▶ [What the task asks]
Somewhere below are a line with "Where should I click to: Click the period" and a later line with "Given: Click the plus". Output exactly those lines and all lines between them.

Dataset entries
━━━

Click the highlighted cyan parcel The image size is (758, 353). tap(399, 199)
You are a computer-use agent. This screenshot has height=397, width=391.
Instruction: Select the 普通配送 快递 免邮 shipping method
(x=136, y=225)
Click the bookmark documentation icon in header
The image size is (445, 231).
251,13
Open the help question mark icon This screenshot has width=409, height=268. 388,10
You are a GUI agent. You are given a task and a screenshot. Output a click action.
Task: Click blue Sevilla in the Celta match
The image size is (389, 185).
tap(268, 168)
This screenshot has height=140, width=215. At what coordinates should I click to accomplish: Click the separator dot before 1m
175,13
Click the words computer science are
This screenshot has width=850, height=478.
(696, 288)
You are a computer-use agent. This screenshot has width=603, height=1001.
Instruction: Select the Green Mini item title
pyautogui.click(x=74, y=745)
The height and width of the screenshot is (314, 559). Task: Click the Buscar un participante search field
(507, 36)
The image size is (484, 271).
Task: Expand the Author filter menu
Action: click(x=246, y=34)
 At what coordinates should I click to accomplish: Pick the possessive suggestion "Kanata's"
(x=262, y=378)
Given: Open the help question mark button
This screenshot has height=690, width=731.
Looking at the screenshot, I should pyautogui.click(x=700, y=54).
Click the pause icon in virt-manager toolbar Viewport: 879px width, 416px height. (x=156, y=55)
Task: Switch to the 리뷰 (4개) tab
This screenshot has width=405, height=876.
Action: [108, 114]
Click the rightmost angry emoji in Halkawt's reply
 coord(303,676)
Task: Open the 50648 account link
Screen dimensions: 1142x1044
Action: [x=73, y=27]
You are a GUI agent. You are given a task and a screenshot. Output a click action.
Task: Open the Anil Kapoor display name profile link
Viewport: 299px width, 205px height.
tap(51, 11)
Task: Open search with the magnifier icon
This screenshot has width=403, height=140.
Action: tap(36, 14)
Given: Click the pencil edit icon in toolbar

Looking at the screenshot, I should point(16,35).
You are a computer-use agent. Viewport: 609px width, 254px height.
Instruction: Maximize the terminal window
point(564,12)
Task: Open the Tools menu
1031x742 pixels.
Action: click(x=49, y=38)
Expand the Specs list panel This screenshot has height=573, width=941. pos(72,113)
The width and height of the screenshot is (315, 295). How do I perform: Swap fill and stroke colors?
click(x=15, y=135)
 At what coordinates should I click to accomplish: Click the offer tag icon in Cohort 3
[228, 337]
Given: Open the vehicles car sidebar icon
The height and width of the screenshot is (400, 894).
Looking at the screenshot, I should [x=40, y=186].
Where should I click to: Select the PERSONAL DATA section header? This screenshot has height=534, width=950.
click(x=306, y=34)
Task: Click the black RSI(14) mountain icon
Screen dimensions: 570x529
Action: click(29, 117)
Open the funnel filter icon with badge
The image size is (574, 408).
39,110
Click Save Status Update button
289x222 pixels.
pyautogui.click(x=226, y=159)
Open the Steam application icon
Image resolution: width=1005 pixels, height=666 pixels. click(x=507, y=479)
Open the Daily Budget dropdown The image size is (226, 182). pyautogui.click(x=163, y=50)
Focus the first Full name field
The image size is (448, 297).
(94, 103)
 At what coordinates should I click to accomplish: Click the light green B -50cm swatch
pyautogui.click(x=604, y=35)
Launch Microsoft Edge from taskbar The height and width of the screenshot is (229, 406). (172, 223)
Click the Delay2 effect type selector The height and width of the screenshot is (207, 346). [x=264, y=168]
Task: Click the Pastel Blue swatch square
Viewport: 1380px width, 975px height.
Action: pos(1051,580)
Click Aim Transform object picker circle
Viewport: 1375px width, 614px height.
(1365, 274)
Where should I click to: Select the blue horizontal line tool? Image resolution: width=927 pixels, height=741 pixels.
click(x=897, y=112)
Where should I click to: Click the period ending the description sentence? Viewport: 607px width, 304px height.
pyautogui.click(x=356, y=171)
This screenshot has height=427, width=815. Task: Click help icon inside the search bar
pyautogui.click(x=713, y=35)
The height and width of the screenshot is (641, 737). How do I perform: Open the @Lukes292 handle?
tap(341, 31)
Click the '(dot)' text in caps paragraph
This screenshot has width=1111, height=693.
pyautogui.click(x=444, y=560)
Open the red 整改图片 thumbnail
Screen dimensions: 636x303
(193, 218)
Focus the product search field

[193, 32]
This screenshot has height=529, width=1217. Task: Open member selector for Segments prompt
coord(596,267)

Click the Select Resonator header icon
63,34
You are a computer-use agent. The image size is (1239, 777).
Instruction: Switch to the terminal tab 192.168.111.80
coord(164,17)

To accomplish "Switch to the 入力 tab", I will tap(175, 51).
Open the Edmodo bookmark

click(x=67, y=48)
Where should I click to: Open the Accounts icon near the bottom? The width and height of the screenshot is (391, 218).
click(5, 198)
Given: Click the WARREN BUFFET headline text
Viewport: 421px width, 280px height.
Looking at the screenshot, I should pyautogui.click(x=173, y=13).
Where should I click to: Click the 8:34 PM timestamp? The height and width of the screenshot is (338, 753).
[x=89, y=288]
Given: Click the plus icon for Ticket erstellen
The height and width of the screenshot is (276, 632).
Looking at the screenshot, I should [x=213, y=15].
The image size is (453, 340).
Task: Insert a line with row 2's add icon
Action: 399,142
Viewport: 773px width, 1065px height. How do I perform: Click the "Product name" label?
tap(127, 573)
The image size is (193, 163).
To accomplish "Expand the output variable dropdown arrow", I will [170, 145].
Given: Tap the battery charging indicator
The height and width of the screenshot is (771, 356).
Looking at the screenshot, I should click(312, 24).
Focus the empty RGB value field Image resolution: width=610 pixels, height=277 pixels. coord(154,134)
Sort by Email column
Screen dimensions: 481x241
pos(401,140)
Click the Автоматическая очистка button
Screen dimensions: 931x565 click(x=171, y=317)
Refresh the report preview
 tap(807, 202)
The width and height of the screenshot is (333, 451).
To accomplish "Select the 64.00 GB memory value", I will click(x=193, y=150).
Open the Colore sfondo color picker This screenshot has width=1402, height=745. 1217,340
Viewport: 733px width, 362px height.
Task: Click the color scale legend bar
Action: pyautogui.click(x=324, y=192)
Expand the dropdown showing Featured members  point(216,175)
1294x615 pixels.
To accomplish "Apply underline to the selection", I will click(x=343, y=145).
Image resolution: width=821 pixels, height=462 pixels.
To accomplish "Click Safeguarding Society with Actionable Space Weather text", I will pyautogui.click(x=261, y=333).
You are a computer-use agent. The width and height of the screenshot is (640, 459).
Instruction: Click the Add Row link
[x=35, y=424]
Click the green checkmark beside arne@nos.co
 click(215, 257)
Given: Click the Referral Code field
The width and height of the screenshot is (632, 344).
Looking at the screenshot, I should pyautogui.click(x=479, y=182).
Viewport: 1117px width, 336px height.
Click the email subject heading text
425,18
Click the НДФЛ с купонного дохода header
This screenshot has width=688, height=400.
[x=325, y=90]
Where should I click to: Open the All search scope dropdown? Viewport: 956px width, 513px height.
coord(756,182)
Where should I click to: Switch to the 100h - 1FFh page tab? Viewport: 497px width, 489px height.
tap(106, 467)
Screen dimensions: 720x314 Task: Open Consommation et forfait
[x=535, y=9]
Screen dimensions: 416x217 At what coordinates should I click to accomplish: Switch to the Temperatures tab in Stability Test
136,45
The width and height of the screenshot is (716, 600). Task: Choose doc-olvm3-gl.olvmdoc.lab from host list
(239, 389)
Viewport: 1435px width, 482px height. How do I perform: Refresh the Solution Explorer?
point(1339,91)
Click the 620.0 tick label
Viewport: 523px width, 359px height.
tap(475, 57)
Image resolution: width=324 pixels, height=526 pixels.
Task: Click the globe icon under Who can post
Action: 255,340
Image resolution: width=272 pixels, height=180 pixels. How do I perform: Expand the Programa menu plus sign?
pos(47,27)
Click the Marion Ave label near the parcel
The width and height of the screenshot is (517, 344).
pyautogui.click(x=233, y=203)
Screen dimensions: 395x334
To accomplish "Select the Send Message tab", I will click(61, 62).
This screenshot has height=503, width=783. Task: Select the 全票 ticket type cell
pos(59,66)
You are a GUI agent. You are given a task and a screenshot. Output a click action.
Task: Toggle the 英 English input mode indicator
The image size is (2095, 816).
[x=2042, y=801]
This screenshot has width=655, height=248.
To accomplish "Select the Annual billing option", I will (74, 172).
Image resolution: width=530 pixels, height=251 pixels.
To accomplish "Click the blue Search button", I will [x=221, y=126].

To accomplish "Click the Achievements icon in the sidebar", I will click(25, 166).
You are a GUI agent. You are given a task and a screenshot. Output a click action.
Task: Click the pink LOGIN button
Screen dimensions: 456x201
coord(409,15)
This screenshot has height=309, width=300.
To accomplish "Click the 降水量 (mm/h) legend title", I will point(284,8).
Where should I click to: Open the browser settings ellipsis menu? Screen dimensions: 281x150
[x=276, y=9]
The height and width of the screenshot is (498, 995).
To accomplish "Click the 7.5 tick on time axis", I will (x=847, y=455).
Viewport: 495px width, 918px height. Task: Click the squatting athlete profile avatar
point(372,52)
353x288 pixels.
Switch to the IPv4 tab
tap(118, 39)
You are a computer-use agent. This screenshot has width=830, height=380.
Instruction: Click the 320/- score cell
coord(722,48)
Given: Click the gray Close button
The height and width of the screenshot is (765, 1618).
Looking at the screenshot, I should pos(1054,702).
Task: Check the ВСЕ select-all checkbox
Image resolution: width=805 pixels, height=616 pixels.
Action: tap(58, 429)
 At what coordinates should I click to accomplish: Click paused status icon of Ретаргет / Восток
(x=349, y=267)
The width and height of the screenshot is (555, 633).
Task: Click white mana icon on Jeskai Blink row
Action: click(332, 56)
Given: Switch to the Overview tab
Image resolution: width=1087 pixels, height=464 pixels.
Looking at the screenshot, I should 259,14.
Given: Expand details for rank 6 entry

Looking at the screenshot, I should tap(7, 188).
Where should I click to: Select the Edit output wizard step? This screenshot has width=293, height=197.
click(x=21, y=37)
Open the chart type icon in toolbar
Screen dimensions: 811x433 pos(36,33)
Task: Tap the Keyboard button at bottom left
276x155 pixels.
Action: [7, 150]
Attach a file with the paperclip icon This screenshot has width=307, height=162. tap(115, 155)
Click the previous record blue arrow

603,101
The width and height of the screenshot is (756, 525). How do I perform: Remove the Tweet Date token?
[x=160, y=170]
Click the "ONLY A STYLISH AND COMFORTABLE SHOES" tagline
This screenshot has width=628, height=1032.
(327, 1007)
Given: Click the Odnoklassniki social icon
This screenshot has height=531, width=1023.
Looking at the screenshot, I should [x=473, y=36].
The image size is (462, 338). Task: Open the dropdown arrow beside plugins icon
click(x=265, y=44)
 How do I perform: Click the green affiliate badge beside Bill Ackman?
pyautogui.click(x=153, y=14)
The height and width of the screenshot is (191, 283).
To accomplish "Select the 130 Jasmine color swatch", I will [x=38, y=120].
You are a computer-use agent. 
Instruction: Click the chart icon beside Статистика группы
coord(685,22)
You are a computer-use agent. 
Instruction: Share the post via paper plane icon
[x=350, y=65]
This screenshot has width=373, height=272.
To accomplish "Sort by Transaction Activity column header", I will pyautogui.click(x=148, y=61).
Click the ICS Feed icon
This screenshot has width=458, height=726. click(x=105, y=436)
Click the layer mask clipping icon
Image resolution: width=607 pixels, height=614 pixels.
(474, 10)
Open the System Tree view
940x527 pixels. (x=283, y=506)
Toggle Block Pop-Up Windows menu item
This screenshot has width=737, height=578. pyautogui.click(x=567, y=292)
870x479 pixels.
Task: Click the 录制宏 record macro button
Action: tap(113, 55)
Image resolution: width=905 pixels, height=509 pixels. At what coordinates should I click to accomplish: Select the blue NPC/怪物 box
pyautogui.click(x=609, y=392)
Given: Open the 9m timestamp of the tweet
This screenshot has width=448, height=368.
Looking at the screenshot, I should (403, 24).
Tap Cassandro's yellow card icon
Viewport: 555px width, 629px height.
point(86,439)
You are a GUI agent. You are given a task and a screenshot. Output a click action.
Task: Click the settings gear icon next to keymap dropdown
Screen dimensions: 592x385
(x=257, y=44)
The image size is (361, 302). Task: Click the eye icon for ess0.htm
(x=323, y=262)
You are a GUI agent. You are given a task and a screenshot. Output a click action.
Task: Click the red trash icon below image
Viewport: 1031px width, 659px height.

━━━

▶ [Output for this task]
Where should I click to: Click the period ending the description sentence? Viewport: 607px width, 304px height.
pyautogui.click(x=356, y=171)
This screenshot has height=427, width=815. Task: Click help icon inside the search bar
pyautogui.click(x=713, y=35)
The height and width of the screenshot is (641, 737). How do I perform: Open the @Lukes292 handle?
tap(341, 31)
Click the '(dot)' text in caps paragraph
This screenshot has width=1111, height=693.
pyautogui.click(x=444, y=560)
Open the red 整改图片 thumbnail
Screen dimensions: 636x303
(193, 218)
Focus the product search field

[193, 32]
This screenshot has height=529, width=1217. Task: Open member selector for Segments prompt
coord(596,267)

Click the Select Resonator header icon
63,34
You are a computer-use agent. The image size is (1239, 777).
Instruction: Switch to the terminal tab 192.168.111.80
coord(164,17)

To accomplish "Switch to the 入力 tab", I will tap(175, 51).
Open the Edmodo bookmark

click(x=67, y=48)
Where should I click to: Open the Accounts icon near the bottom? The width and height of the screenshot is (391, 218).
click(5, 198)
Given: Click the WARREN BUFFET headline text
Viewport: 421px width, 280px height.
Looking at the screenshot, I should pyautogui.click(x=173, y=13).
Where should I click to: Click the 8:34 PM timestamp? The height and width of the screenshot is (338, 753).
[x=89, y=288]
Given: Click the plus icon for Ticket erstellen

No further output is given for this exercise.